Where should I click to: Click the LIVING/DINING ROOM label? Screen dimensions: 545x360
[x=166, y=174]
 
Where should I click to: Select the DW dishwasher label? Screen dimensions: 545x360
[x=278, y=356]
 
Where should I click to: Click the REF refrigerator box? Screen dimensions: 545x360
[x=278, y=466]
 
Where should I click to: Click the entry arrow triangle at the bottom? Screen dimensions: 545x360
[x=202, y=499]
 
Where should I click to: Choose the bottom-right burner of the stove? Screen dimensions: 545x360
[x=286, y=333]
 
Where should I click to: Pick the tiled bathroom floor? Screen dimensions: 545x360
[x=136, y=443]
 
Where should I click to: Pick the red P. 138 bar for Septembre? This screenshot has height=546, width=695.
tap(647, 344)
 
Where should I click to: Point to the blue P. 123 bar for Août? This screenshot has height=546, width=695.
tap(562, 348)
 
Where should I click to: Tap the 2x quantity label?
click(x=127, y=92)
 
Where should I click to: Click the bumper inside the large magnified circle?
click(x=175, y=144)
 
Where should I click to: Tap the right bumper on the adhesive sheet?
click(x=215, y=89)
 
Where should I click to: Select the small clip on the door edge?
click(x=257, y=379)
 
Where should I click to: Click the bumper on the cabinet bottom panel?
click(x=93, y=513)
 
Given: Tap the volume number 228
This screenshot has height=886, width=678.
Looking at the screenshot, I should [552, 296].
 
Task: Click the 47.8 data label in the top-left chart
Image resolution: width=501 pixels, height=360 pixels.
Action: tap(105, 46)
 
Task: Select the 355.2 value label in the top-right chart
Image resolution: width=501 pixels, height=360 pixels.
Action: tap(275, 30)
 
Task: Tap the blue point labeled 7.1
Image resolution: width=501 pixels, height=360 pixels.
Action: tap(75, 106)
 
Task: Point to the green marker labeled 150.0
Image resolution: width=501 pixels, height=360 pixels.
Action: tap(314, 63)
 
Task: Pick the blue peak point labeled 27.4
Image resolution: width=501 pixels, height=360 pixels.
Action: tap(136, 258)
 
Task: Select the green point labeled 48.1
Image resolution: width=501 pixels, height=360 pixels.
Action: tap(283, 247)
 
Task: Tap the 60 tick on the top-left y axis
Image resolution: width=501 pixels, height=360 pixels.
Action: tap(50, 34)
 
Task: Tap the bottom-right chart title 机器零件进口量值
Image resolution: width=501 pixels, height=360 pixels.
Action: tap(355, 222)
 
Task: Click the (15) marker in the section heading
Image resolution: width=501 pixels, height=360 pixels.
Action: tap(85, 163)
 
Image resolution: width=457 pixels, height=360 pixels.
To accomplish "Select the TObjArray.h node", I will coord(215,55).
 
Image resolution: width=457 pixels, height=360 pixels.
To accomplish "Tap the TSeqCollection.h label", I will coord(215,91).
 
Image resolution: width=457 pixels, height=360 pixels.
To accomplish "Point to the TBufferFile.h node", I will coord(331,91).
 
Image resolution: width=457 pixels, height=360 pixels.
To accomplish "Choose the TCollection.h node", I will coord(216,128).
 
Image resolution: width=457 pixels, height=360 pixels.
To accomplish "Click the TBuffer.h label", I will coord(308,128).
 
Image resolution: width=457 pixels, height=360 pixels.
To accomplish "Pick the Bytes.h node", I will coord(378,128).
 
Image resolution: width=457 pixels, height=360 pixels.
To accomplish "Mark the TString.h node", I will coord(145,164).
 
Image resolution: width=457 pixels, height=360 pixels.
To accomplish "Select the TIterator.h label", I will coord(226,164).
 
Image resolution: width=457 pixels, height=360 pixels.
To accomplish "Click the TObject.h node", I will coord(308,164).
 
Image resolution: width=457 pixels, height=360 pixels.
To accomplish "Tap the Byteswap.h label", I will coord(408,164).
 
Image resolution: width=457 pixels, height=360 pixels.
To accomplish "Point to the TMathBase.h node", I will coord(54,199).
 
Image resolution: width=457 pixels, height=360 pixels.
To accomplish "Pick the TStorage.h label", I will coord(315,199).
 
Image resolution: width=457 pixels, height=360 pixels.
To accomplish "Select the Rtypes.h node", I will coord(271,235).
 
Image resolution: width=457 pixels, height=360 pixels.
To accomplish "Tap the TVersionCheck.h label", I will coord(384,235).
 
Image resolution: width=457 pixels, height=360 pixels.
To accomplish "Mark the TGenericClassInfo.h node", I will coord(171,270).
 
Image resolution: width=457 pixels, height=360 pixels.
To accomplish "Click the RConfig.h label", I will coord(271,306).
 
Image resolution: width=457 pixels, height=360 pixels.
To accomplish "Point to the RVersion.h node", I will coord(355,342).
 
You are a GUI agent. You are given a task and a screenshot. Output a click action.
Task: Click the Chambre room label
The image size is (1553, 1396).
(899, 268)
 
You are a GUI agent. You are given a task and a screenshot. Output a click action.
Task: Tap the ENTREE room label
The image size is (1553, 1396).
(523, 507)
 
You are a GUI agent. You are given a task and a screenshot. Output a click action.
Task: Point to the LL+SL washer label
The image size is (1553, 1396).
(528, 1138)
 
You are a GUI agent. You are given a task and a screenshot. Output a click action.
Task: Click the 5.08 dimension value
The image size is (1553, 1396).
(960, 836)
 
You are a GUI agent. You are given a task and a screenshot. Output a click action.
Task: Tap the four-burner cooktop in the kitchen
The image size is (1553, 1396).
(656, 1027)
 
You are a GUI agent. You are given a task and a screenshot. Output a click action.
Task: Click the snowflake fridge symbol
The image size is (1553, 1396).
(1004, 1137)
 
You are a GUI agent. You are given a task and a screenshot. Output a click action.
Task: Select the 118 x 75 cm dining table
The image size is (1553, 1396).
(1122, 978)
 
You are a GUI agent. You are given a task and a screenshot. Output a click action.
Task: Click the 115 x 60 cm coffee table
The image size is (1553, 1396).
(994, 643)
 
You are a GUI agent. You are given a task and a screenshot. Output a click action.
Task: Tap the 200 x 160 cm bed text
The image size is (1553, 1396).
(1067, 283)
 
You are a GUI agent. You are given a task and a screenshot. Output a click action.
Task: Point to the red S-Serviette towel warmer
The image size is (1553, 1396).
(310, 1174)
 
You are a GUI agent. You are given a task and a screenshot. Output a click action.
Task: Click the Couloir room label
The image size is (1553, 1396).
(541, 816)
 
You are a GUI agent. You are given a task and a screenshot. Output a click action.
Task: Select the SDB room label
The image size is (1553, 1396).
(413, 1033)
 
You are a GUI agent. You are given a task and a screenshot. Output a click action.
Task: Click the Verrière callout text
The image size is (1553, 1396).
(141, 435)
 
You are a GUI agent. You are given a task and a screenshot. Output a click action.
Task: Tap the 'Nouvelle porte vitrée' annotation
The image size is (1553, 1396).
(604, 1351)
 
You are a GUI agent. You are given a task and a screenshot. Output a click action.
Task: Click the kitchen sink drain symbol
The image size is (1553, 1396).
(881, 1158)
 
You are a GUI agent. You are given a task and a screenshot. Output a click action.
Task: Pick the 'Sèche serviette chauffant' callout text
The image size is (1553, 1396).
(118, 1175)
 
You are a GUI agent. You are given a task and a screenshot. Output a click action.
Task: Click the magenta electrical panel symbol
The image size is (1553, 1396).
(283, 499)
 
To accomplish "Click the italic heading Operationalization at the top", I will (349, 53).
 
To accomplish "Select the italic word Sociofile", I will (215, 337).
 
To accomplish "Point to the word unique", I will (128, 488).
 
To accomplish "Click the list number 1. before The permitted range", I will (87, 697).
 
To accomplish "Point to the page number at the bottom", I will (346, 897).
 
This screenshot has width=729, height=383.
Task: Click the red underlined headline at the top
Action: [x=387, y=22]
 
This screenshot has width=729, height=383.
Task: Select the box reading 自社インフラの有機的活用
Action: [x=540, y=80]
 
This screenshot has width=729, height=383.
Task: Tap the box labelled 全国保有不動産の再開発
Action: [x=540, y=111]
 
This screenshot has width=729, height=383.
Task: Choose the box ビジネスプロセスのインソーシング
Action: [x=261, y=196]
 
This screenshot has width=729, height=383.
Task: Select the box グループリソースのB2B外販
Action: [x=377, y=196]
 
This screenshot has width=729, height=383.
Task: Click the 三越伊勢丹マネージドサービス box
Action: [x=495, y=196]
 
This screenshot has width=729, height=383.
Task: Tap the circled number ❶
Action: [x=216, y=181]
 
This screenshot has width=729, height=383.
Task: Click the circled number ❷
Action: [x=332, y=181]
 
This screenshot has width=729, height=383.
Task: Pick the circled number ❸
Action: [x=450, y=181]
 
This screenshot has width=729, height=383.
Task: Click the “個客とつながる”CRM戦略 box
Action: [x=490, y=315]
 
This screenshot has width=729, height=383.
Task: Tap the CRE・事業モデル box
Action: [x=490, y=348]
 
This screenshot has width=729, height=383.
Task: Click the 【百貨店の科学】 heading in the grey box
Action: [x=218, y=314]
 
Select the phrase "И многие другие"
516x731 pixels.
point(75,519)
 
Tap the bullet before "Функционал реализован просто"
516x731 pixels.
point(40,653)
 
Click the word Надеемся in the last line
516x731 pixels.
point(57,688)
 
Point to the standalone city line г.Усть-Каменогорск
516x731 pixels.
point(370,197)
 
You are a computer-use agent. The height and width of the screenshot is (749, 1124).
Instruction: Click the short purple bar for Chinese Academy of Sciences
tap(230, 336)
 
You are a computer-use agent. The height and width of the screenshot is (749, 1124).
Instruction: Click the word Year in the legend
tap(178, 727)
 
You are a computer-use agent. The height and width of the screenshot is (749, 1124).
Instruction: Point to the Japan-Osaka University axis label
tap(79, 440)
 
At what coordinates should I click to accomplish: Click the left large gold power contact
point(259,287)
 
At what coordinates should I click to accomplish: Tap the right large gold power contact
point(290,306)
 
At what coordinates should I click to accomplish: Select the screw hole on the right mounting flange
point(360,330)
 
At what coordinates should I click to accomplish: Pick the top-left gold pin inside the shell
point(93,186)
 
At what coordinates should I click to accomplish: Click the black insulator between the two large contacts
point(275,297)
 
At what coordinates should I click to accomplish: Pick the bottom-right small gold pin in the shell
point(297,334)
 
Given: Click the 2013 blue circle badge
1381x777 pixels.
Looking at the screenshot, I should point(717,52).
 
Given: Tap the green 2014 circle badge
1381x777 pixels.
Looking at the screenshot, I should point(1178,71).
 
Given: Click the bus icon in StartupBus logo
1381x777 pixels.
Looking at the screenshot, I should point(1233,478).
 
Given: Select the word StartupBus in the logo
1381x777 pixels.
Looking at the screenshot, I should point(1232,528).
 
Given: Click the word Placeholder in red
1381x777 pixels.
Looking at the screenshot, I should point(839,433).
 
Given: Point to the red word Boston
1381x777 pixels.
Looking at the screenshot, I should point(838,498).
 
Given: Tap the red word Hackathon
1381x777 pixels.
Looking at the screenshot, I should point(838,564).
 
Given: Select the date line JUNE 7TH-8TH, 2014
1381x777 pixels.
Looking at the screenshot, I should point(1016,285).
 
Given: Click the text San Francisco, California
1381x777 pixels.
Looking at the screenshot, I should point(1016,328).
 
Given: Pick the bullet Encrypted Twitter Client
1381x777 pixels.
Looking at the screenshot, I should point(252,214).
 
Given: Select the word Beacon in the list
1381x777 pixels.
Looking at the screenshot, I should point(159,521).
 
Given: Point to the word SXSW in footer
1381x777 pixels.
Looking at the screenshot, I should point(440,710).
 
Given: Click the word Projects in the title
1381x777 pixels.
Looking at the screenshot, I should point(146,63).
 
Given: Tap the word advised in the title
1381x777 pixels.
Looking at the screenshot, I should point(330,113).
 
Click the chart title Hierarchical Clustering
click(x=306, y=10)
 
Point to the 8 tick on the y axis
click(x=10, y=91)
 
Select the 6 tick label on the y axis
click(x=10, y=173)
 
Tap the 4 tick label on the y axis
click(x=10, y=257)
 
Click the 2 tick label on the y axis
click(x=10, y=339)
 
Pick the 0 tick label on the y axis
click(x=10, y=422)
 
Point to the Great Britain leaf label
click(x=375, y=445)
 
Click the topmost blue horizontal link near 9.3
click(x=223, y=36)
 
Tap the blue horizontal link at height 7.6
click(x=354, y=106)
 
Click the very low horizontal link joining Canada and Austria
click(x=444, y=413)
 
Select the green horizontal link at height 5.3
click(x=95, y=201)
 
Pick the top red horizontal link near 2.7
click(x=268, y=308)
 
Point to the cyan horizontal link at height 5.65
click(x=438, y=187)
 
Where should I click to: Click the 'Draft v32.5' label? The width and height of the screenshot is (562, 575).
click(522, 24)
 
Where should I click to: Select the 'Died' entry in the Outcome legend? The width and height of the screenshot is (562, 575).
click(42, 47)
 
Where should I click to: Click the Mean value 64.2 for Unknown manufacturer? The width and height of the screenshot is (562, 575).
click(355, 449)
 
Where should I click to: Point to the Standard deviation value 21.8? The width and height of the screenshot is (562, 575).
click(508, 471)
● ● ● ● ● ● ●
### Objective
Swap "burner" for "knob" in the lines between the one holding "Where should I click to: Choose" and the one holding "[x=136, y=443]", inclusive, and give only those lines back with nothing else changed.

### Response to this task
Where should I click to: Choose the bottom-right knob of the stove? Screen dimensions: 545x360
[x=286, y=333]
 
Where should I click to: Pick the tiled bathroom floor? Screen dimensions: 545x360
[x=136, y=443]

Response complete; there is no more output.